(Data extracts Opens)

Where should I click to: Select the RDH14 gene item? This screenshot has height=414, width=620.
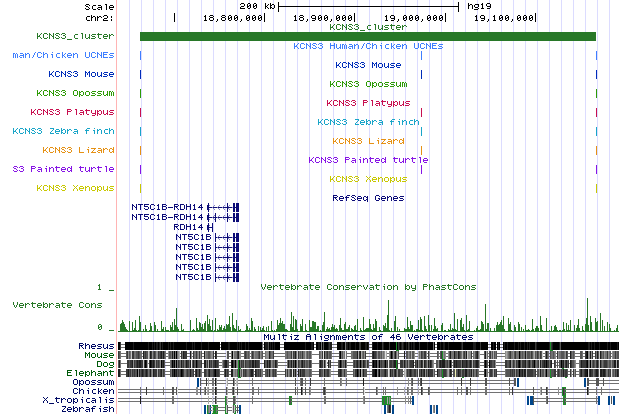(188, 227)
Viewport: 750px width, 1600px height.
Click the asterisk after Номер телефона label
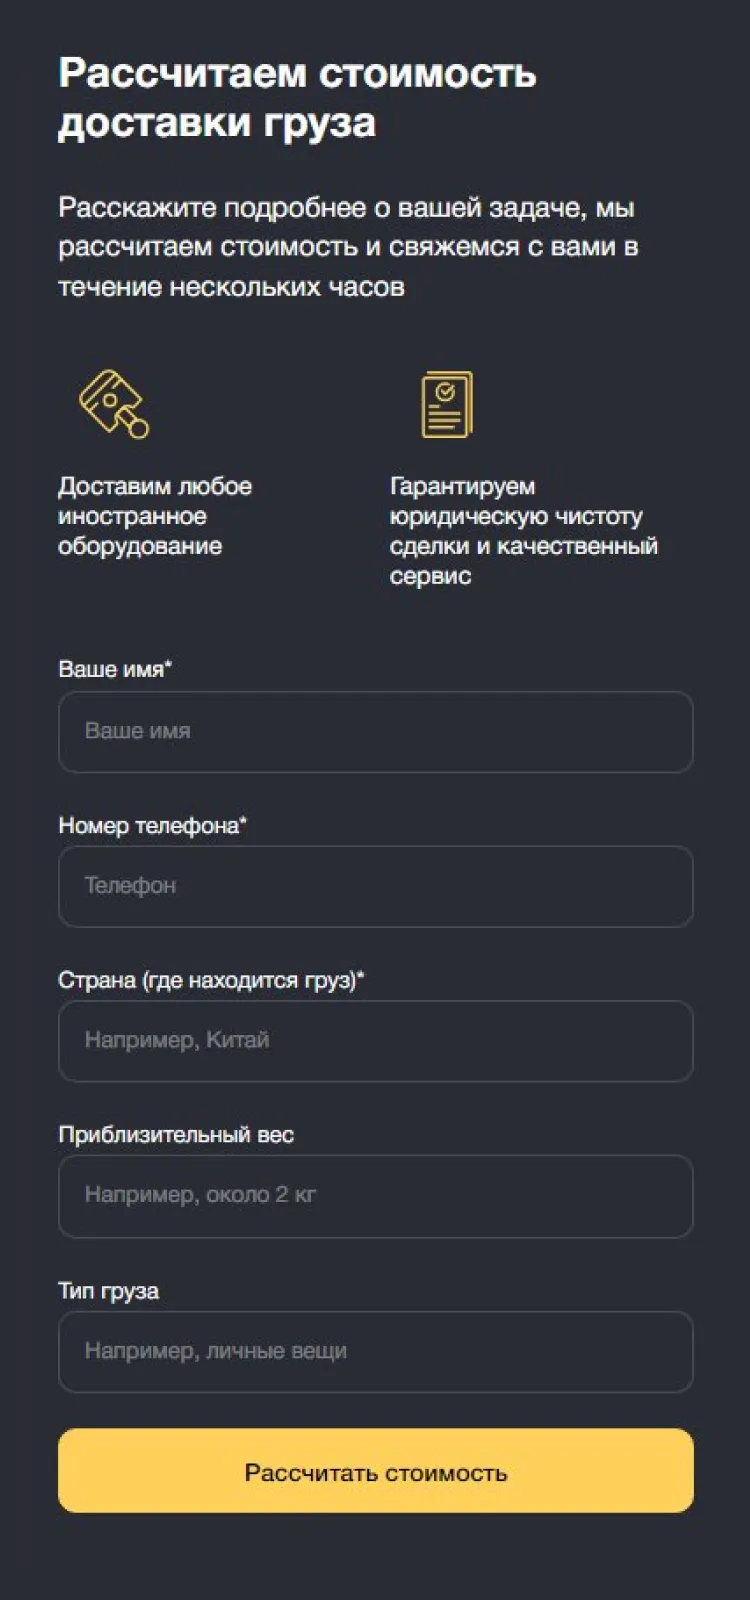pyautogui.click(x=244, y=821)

(Data extracts Closes)

_Directions_
Your answer must be an exact repeat of all the records, minus the pictures.

_Answer for the task_
Where should I click to: Select the RDH14 gene item? This screenshot has height=414, width=620.
(188, 227)
Viewport: 750px width, 1600px height.
Click the asterisk after Номер телефона label
pyautogui.click(x=244, y=821)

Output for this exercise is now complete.